The immediate effect of a campaign of posters, exhortations, and pledges may well be some fleeting improvement of quality and productivity, the effect of elimination of some obvious special causes. In time, improvement ceases or even reverses. The campaign is eventually recognized as a hoax. The management needs to learn that the main responsibility is theirs from now on to improve the system, and, of course, to remove any special causes detected by statistical methods.”
Ironically, a Google search on this topic found a “Deming Poster” that has a quote that's not exactly what Dr. Deming meant… I think he's being misquoted or the quote shows only a partial understanding of what's needed to improve quality. Yes, those words are directly attributed to him. But, Dr. Deming is misquoted or taken out of context a lot, as John Hunter wrote about here.
“Quality is made in the board room.”
Too often, it seems the quote gets used in a way where “everyone's responsibility” means the workers only. If only people would try harder and be more careful. Nope, that's not enough.
Yes, workers have a role to play in process improvement. The board and executives can't fix quality alone. Neither can the workers fix quality alone… nor is “process improvement” the only way to improve quality.
As Deming said:
“The intent of quality is dictated by top management. Quality can not be better than the intent.”

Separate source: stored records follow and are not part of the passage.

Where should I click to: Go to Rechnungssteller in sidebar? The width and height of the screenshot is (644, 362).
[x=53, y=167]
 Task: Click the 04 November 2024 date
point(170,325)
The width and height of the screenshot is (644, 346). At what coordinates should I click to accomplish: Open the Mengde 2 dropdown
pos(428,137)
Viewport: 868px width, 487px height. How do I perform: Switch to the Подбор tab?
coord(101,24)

Deming, W. Edwards; Orsini, Joyce (edited by); Deming Cahill, Diana (edited by). The Essential Deming: Leadership Principles from the Father of Quality (p. 203). McGraw-Hill Education. Kindle Edition.
He also said:
“I should estimate that in my experience most troubles and most possibilities for improvement add up to the proportions something like this:
94% belongs to the system (responsibility of management)

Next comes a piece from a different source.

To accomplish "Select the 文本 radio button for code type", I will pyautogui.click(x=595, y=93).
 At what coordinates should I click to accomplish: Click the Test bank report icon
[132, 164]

Deming wrote, in Out of the Crisis:
“Another roadblock is management's supposition that the production workers are responsible for all trouble: that there would be no problems in production if only the production workers would do their jobs in the way that they know to be right. Man's natural reaction to trouble of any kind in the production line is to blame the operators. Instead, in my experience, most problems in production have their origin in common causes, which only management can reduce or remove.”
Deming, W. Edwards. Out of the Crisis (MIT Press) (p. 402). The MIT Press. Kindle Edition.
John Hunter wrote about this on the Deming Institute blog:
“Complex systems have many leverage points and can be influenced in many ways. It is unreasonable to have a broken management system and blame those working within it for the naturally poor results than such a system creates. And executives have more authority and thus more responsibility for creating a good management system that is continually improving. But such a management system requires that everyone in the organization is contributing.”
It takes far more than posters. Remove the posters. Substitute leadership, as Deming said.